> 本文:
************

「石橋を叩いて渡る僕にとってはすごい決断だった」
音楽の何でも屋と呼ばれるようになった経緯はどんなものがあるのでしょうか。
音楽事務所やプロダクションに拾われたい一心で活動していた時、セルフプロデュースという事を知った大手広告代理店での経験が大きく関係しているといいます。
(インタビュー・構成/金子将昭、写真/ワクワク・ケンタロー)
−松本Johnny克樹−
ギタリスト。島村楽器のサポートを始め青山学院大学の文化祭など多数のサポートやレコーディングに参加。元Moon Childの樫山圭に師事により基礎的かつ根本的な音楽活動を学ぶ。その後ライブバーのコンサルタントやフェスなどのプランニング、RUNAのプロデュース等多方に活動の幅を広げ「音楽の何でも屋」と呼ばれ今に至る。
金子 今やっているセルフプロデュース・マネジメント的な形はどうやって作っていったんですか?
松本 根っこから話すと、元々僕は大手広告代理店の商業用に特化したバンドのメンバーだったんです。
金子 商業用に特化っていうとメジャーということですか?
松本 そうです。メジャーを目指してました。普通のバンドと違うのはボーカル以外のメンバーにはサブメンバーも控えていて、どんなスケジュールのライブやレコーディングでも入れ替えで対応可能だったところです。
金子 すごい仕組みですね。
松本 でも中は大変で、CDを出したら自分たちで買わなきゃいけないんです。当然給料もない、そんな状態だから経費は自分たちで賄ってました。
でも、当時は27歳という年齢に焦りがあり、そこにしがみつくことに必死でした。今考えると異常ですけどね。
金子 そのバンド活動はどういったものだったんですか?
松本 言ってしまえば「動くマネキン」でしたね。
金子 動くマネキンというと?
松本 キャラクターや動き方、ファッションまで全て設定されてました。僕らは言う通りにキャラを演じるという感じです。

************

> 提示資料:

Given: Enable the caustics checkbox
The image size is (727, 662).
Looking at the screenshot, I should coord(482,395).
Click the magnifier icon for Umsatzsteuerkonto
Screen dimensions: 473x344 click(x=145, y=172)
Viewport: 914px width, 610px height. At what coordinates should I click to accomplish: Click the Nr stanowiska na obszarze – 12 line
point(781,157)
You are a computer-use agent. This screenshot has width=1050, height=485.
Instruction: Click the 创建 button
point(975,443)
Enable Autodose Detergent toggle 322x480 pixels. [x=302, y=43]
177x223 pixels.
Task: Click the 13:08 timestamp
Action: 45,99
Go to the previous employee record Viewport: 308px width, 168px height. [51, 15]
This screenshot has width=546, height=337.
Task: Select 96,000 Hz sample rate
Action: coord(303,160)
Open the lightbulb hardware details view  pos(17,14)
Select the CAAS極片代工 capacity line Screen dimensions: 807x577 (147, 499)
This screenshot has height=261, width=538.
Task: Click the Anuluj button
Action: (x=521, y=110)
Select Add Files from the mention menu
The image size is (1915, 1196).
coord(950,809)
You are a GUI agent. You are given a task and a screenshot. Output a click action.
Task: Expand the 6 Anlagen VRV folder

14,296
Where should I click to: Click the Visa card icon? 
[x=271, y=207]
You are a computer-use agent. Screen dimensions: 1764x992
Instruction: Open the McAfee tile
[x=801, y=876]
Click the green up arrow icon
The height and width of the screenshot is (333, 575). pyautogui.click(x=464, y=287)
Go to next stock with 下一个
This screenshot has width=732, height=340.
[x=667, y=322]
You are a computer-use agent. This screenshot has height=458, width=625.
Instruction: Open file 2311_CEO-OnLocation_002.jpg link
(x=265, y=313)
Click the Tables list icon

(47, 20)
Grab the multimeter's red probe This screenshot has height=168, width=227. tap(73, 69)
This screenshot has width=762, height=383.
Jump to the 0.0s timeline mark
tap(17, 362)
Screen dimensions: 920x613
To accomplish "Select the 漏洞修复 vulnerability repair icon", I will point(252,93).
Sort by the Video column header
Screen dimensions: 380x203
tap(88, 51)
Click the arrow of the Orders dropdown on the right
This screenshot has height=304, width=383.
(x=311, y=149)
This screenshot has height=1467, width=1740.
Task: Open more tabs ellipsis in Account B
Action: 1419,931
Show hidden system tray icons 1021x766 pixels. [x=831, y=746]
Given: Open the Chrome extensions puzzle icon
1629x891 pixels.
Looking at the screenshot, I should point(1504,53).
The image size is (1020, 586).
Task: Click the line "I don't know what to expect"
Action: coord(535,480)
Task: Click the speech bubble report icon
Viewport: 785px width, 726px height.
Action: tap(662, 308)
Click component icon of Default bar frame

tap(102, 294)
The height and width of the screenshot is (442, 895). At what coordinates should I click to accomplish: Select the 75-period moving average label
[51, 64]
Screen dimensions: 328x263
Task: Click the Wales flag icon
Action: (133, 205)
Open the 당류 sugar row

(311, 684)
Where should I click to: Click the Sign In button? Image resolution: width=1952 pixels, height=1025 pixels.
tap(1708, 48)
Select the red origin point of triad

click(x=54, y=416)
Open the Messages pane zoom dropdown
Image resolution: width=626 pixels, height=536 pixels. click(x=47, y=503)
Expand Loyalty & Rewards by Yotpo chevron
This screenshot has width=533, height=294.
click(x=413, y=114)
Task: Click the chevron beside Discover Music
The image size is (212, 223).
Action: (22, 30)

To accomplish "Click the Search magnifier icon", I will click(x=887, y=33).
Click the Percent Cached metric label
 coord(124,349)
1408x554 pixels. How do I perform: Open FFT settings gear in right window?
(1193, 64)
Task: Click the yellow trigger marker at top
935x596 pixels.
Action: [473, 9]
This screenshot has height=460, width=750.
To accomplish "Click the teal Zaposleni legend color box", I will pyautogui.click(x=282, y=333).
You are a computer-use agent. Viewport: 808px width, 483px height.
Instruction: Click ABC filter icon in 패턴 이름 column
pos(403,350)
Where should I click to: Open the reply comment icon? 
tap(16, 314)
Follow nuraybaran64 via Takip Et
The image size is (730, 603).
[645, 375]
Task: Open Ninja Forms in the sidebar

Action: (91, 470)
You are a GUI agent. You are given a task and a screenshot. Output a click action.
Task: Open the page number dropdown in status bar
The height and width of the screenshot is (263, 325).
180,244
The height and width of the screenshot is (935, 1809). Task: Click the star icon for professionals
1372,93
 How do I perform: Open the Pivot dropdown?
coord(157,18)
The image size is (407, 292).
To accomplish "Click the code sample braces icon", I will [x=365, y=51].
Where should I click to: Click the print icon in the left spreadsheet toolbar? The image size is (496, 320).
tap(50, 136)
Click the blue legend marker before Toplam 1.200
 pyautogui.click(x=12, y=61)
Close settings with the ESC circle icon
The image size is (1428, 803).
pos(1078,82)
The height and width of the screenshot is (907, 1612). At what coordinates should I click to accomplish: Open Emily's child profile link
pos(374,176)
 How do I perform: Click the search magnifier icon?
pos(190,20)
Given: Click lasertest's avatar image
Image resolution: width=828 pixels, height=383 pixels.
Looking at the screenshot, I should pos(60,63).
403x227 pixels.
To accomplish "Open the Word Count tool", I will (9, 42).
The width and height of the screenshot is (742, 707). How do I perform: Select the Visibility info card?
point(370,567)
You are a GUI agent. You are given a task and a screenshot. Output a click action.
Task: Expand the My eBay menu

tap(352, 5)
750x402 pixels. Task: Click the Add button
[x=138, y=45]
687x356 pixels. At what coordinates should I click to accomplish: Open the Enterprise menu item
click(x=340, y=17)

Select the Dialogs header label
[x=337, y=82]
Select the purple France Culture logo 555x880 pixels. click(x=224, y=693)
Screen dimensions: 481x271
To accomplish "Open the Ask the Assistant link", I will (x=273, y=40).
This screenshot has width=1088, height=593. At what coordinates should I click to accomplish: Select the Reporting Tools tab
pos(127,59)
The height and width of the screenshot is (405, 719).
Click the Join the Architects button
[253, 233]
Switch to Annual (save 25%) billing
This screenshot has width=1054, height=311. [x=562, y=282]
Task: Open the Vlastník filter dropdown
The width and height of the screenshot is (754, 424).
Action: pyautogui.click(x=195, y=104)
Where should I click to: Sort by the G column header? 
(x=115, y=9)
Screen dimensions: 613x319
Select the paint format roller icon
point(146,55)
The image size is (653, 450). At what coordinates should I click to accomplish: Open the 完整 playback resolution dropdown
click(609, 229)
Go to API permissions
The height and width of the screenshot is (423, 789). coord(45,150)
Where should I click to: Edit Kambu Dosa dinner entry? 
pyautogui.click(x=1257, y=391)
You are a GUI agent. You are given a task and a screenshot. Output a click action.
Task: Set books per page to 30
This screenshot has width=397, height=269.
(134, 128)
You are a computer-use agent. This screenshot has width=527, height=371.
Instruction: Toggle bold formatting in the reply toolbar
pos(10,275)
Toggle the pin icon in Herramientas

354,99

************

> 指示文:
本文で松本氏が語るバンド活動で、メンバーについて設定されていたものをすべて挙げてください。

> 解答:
キャラクター、動き方、ファッション